▶ _AUSGANGSTEXT_
____

Während „wir vorher 40 bis 45 Prozent des Exportvolumens an Erdöl und Erdölprodukten an Europa geliefert haben, erwarten wir, dass diese Zahl bis Ende des Jahres nicht mehr als vier der fünf Prozent betragen wird“, fuhr er fort.
Russland wird laut Nowak mit seinen Exporten 2023 Einnahmen von umgerechnet etwa 88 Milliarden Euro erzielen. Damit lägen die Einnahmen auf einem vergleichbaren Niveau wie im Jahr 2021, sagte der Politiker.
Nach Sanktionen: Moskau suchte neue Abnehmer
Die Öl- und Gasindustrie macht laut Nowak 27 Prozent des russischen Bruttoinlandsprodukts sowie 57 Prozent der Exporteinnahmen des Landes aus. Russland musste angesichts der westlichen Sanktionen neue Märkte für seine Erdgasexporte finden. Die westlichen Länder sahen sich ihrerseits gezwungen, neue Lieferanten zu verpflichten.

____

▶ _EXTRAHIERTE EINTRÄGE_

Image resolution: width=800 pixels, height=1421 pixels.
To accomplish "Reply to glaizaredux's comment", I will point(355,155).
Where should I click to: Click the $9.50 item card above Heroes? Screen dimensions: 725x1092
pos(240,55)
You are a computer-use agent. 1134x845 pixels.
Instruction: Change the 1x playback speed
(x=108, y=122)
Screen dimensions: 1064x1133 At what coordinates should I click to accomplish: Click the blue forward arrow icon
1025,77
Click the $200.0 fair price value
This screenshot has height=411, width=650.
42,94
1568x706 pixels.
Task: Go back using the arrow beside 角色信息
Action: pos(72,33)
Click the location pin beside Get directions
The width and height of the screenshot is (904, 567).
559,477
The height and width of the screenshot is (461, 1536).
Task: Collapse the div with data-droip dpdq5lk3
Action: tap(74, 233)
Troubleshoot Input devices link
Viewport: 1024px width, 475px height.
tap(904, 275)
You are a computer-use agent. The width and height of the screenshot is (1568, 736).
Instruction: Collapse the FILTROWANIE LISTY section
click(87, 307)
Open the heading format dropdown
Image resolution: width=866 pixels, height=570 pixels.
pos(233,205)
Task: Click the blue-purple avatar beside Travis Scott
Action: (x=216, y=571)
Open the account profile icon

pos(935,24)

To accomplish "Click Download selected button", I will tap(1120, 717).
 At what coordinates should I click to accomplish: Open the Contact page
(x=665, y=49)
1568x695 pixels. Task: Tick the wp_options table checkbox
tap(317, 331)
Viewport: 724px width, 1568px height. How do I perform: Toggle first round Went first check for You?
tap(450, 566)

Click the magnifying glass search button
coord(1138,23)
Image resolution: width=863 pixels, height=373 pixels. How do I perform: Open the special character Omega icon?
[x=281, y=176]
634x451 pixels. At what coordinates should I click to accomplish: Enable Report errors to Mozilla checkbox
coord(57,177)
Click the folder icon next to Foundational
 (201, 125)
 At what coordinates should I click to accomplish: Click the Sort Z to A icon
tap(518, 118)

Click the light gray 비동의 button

____

▶ _PFLICHTAUFGABEN_
1) Aktualisiere im Ausgangstext den Abschnitt von „Nach Sanktionen: Moskau“ bis „Lieferanten zu verpflichten.“ und ersetze darin „Moskau“ durch „Russland“.
2) Welchen Anteil an den Exporteinnahmen Russlands hat laut Ausgangstext die Öl- und Gasindustrie?

▶ _LÖSUNGSTEIL_
1)
Nach Sanktionen: Russland suchte neue Abnehmer
Die Öl- und Gasindustrie macht laut Nowak 27 Prozent des russischen Bruttoinlandsprodukts sowie 57 Prozent der Exporteinnahmen des Landes aus. Russland musste angesichts der westlichen Sanktionen neue Märkte für seine Erdgasexporte finden. Die westlichen Länder sahen sich ihrerseits gezwungen, neue Lieferanten zu verpflichten.

2) 57 Prozent.